用 numpy 操作替换通过域的循环和操作

问题描述 投票:0回答:1

我需要循环遍历 (i,j) 域并对它们进行一些数学运算,但循环本身需要很长时间才能运行,我想知道是否有一种方法可以用矢量化计算替换 for 循环?

import numpy as np

# Variable Init
tole = 1e-4
residual = 1
Nx = int(1e3)
Ny = Nx
sigma = np.zeros((Nx,Ny))
R = np.zeros((Nx,Ny))

# Sample constants
a = 10
b = 3
c = 2
d = 1
w = 0.5

# Output: Sigma and residual after convergence
while residual > tole:
    for i in range(1,Nx-1):
        for j in range(1,Ny-1):
            temp = a * sigma[j, i + 1] + b * sigma[j, i - 1] + c * sigma[j + 1, i] + d * sigma[j - 1, i]

            R[j, i] = abs(sigma[j,i] - temp)
            sigma[j, i] = (1 - w) * sigma[j,i] + w * temp
    residual = np.sum(R)/(Nx*Ny)


我当前的 numpy 解决方案:

import numpy as np

# Variable Init
tole = 1e-4
residual = 1
Nx = int(1e3)
Ny = Nx
sigma = np.zeros((Nx,Ny))
R = np.zeros((Nx,Ny))

# Sample constants
a = 10
b = 3
c = 2
d = 1
w = 0.5

# Output: Sigma and residual after convergence
while residual > tole:
    
    temp = a * sigma[:-1, 1:] + b * sigma[1:, :-1] + c * sigma[1:, :-1] + d * sigma[:-1, 1:]
    R = sigma[:-1,:-1] - temp
    sigma[:-1,:-1] = (1 - w) * sigma[:-1,:-1] + w * temp
    residual = np.sum(R)/(Nx*Ny)

它不应该在这个示例中显示,因为大部分已被删除,但在完整版本中,残差根本没有改变,这让我认为西格玛在某种程度上没有迭代自身。
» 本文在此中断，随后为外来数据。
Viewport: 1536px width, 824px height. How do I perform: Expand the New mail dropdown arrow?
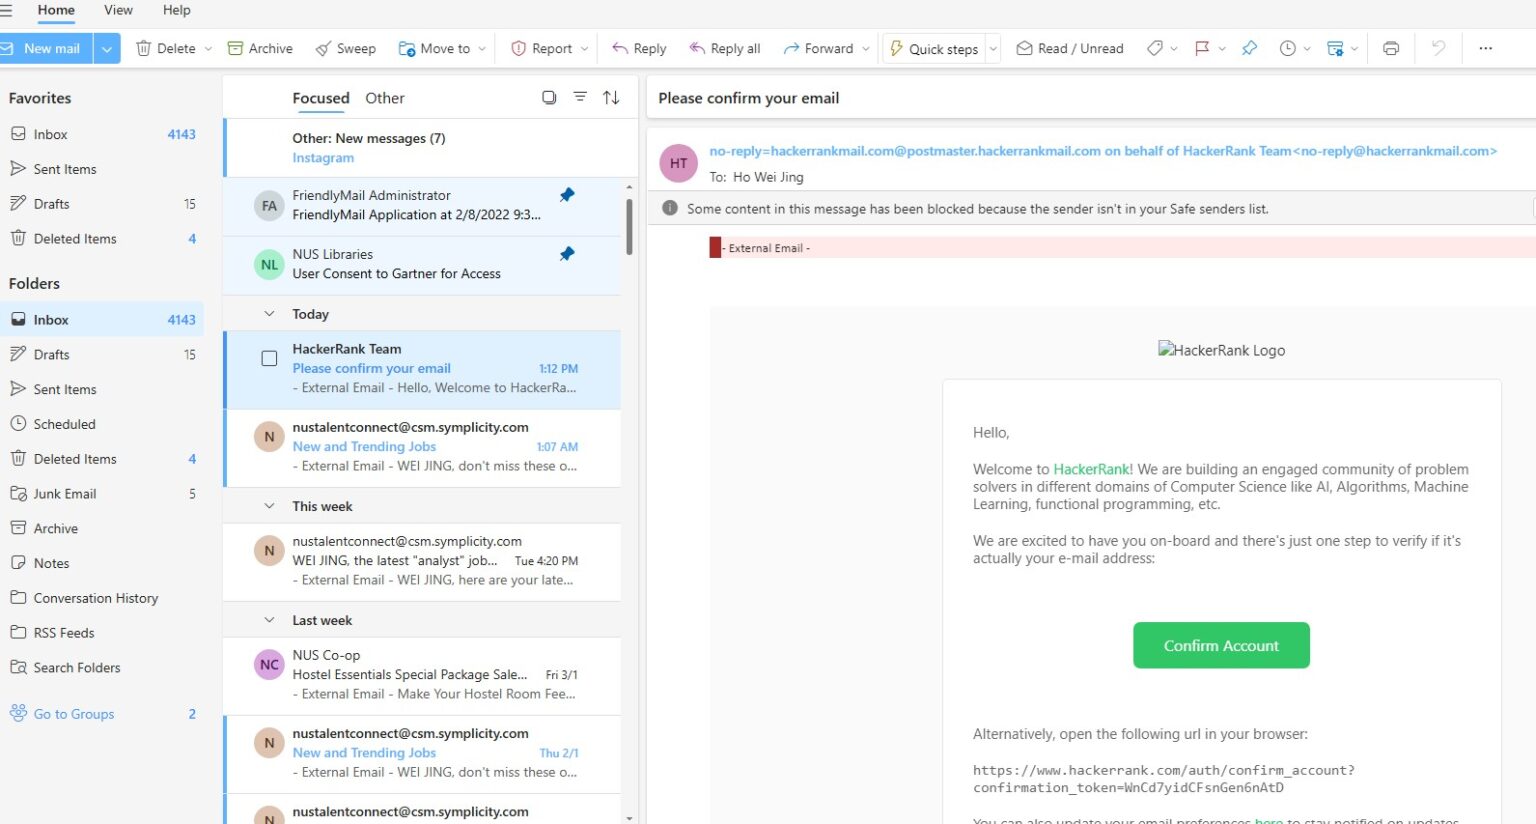click(107, 48)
但不太确定问题出在哪里。

python numpy
1个回答
0
投票

对于具有因变量的这些类型的任务,我建议(这里是“sigma”)尝试

import numba
import numpy as np


@numba.njit
def calculate(
    sigma,
    R,
    residual=1.0,
    tole=1e-4,
    a=10.0,
    b=3.0,
    c=2.0,
    d=1.0,
    w=0.5,
):
    while residual > tole:
        for i in range(1, Nx - 1):
            for j in range(1, Ny - 1):
                temp = (
                    a * sigma[j, i + 1]
                    + b * sigma[j, i - 1]
                    + c * sigma[j + 1, i]
                    + d * sigma[j - 1, i]
                )
                R[j, i] = abs(sigma[j, i] - temp)
                sigma[j, i] = (1 - w) * sigma[j, i] + w * temp
        residual = np.sum(R) / (Nx * Ny)
    return residual


# Variable Init
tole = 1e-4
residual = 1

Nx = int(1e3)
Ny = Nx

sigma = np.zeros((Nx, Ny), dtype="float32")
R = np.zeros((Nx, Ny), dtype="float32")

r = calculate(sigma=sigma, R=R, residual=residual, tole=tole)
print(r)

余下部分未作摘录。